Microsoft also shared data about a congressional aide and had to wait more than two years before telling that person. Brad Smith, Microsoft’s president, this month called for an end to the overuse of secret gag orders, arguing in a Washington Post opinion piece that “prosecutors too often are exploiting technology to abuse our fundamental freedoms.”
Critics such as Cohn have called for revision of U.S. surveillance laws drawn up years ago when the police and prosecutors typically had to deliver warrants to the home of the person being targeted for searches. Now that most personal information is kept in the equivalent of vast digital storehouses controlled by Big Tech companies, such searches can proceed in secret.
“Our surveillance laws are really based on the idea that if something is really important, we store it at home, and that doesn’t pass the giggle test these days,” Cohn said. “It’s just not true.”
Many tech companies are quick to point out that the majority of the information they are forced to share is considered “non-content” data. But that can include useful details such as the basic personal details you supply when you register for an account, or the metadata that shows if and when you called or messaged someone, though not what you said to them.
Law enforcement can also ask tech companies to preserve any data generated by a particular user, which prevents the target from deleting it. Doing so doesn’t require a search warrant or any judicial oversight, said Armin Tadayon, a cybersecurity associate at advisory firm the Brunswick Group.
If police later find reasonable grounds for conducting a search, they can return with a warrant and seize the preserved data. If not, the provider deletes the copies and “the user likely never finds out,” Tadayon said.
In Newport, getting a search warrant for richer online data isn’t that difficult. Salter said it requires a quick trip to a nearby courthouse to seek a judge’s approval; some judges are also available after hours for emergency requests. And if a judge finds there is probable cause to search through online data, tech companies almost always comply.
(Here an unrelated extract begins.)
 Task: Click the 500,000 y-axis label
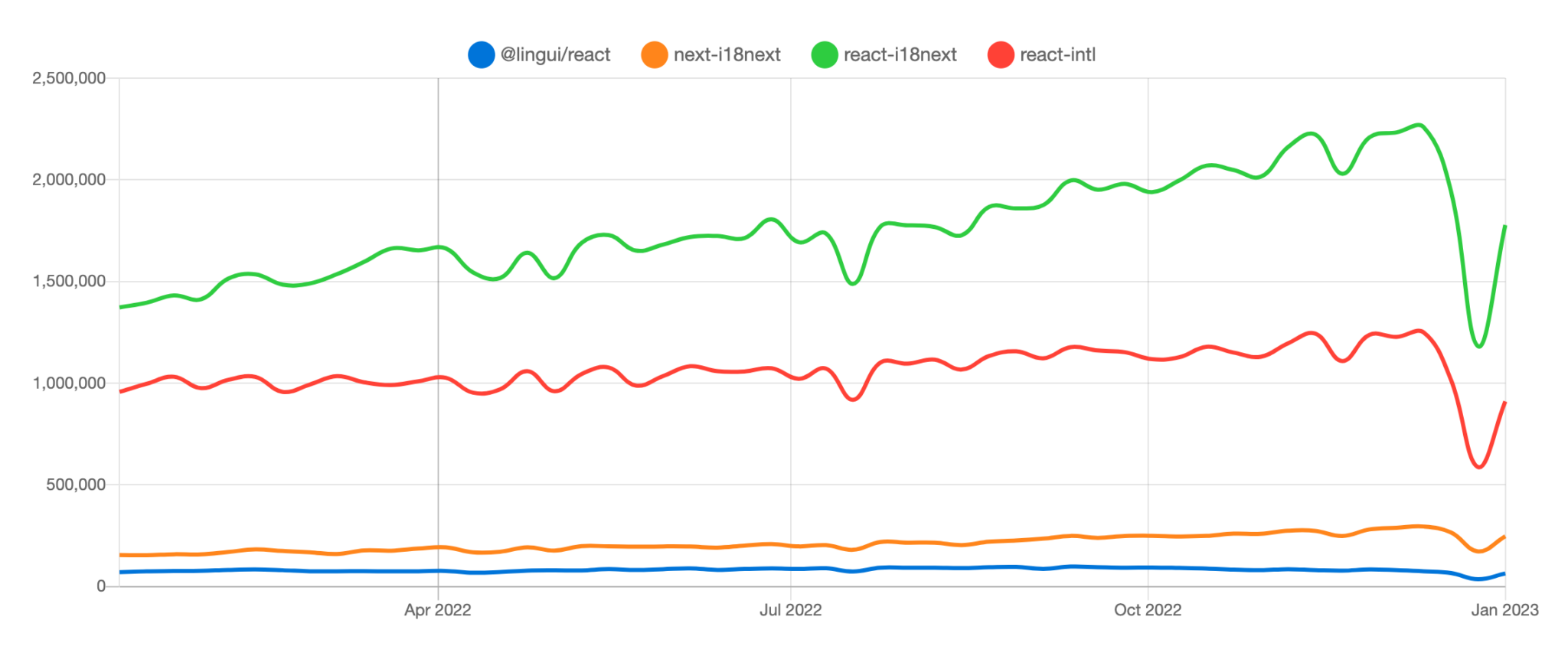coord(76,485)
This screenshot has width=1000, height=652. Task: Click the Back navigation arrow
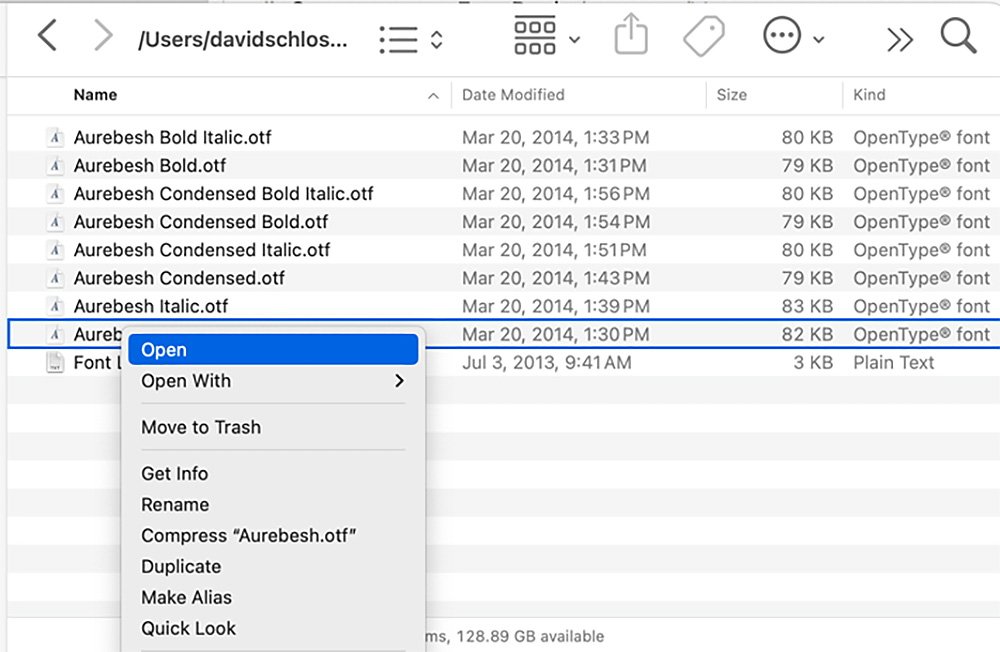pyautogui.click(x=47, y=36)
“Most of the companies do play ball,” Salter said. “We can speak with people, get questions answered. They’re usually pretty helpful.”
Nearly all Big Tech companies — from Amazon to rental sites such as Airbnb, ride-hailing services such as Uber and Lyft and service providers such as Verizon — now have teams to respond to such requests and regularly publish reports about how much they disclosed. Many say they work to narrow overly broad requests and reject those that aren’t legally valid.
Some of the most dramatic increases in requests have been to tech companies that cater to younger people. As the messaging app Snapchat has grown in popularity, so have government requests for its data. Snap, the company behind the app, fielded nearly 17,000 data requests in the first six months of 2020, compared to 762 in the same period of 2015.
Salter said the fact that we’re all doing so much online means police detectives need to stay tech-savvy. But training courses for how to file such requests aren’t hard to find.
For those worried about the growing volume of online data sought by law enforcement, Salter said: “Don’t commit crimes and don’t use your computer and phones to do it.”
“Judges are not going to sign off on something if we don’t have probable cause to go forward,” he said. “We’re not going to look at people’s information without having something to go on.”
But Cohn said more tech companies should be using encryption technology to make all personal information, including metadata, virtually impossible to decipher without a user key to unlock it.
Until then, she said, police can short circuit constitutional protections against unreasonable searches “by just going to the company instead of coming directly to us.”